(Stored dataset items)
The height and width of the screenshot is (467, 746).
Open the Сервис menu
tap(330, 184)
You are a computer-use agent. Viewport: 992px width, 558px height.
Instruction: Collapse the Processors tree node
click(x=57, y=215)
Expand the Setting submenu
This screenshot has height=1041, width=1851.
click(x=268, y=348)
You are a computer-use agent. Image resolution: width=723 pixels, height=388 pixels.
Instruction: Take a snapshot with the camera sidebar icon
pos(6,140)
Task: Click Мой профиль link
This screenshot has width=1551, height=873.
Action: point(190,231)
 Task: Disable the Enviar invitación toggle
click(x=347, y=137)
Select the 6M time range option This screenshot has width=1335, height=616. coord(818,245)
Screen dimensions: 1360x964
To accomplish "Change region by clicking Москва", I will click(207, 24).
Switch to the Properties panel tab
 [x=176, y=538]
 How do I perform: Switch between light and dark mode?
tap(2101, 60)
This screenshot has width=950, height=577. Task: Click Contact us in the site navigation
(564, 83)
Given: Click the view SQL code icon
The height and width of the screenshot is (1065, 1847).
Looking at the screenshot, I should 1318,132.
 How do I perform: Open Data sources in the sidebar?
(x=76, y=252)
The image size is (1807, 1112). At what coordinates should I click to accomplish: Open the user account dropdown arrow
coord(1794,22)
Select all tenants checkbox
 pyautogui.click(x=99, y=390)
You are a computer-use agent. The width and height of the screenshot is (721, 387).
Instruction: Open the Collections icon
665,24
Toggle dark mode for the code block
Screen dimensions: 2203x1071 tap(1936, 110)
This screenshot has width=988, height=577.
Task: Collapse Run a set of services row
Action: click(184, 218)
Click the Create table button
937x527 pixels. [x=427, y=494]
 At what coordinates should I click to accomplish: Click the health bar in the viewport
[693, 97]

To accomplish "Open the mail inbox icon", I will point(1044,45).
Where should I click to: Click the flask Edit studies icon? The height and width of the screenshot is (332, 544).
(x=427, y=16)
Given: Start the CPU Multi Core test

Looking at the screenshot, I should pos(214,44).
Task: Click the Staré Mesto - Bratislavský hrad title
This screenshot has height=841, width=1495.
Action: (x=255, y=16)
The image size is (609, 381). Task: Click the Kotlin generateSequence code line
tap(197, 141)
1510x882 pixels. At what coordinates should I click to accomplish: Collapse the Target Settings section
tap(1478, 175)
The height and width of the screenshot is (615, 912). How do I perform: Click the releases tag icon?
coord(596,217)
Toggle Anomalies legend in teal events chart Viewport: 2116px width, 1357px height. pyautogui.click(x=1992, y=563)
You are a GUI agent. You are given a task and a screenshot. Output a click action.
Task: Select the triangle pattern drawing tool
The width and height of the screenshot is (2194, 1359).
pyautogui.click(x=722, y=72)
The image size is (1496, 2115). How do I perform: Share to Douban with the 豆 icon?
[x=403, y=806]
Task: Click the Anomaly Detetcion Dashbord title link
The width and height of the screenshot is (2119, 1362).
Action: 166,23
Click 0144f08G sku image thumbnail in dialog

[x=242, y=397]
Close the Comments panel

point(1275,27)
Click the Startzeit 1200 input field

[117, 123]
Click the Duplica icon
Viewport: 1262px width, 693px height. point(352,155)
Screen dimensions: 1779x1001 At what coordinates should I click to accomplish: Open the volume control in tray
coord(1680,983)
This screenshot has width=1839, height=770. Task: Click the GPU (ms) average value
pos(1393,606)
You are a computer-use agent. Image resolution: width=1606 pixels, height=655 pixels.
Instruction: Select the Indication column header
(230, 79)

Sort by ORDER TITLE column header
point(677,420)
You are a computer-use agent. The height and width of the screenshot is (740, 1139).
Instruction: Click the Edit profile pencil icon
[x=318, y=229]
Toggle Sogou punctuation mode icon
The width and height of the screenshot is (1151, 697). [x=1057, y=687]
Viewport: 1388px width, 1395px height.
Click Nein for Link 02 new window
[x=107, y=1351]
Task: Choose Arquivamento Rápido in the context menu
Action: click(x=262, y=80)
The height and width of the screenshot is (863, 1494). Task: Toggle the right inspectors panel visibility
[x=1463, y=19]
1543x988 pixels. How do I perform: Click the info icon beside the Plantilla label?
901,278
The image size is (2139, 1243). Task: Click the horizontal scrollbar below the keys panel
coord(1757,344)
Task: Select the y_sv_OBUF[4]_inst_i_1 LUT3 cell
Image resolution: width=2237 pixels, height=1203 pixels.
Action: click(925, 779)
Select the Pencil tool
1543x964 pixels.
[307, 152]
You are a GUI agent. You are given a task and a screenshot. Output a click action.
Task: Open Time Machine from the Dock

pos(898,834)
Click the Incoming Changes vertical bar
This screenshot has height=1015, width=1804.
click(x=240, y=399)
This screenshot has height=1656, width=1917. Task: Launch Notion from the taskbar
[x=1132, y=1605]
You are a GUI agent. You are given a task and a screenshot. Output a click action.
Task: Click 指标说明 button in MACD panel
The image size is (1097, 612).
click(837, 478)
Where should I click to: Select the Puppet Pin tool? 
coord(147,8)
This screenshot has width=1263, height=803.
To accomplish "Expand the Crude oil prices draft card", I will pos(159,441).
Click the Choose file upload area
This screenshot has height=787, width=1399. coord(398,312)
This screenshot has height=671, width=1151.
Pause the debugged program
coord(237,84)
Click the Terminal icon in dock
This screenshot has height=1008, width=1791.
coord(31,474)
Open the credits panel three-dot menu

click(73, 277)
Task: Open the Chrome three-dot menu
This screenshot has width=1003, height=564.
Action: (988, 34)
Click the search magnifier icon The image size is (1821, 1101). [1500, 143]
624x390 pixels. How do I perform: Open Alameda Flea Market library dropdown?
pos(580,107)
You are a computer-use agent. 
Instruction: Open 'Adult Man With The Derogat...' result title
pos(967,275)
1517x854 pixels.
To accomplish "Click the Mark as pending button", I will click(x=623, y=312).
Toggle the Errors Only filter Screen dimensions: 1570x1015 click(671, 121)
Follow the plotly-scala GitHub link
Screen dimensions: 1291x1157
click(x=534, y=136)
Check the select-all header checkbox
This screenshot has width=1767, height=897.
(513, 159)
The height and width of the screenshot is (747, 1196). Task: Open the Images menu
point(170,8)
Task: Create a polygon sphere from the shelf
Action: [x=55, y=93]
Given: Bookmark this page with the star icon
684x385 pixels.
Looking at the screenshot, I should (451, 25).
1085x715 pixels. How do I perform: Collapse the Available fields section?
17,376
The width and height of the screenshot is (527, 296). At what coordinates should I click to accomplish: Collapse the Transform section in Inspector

== WHAT THE TASK ASKS ==
Write out exactly the lines between the start of the entries and the line containing "Task: Click Мой профиль link", including that line and the first one.

== TASK SOLUTION ==
The height and width of the screenshot is (467, 746).
Open the Сервис menu
tap(330, 184)
You are a computer-use agent. Viewport: 992px width, 558px height.
Instruction: Collapse the Processors tree node
click(x=57, y=215)
Expand the Setting submenu
This screenshot has height=1041, width=1851.
click(x=268, y=348)
You are a computer-use agent. Image resolution: width=723 pixels, height=388 pixels.
Instruction: Take a snapshot with the camera sidebar icon
pos(6,140)
Task: Click Мой профиль link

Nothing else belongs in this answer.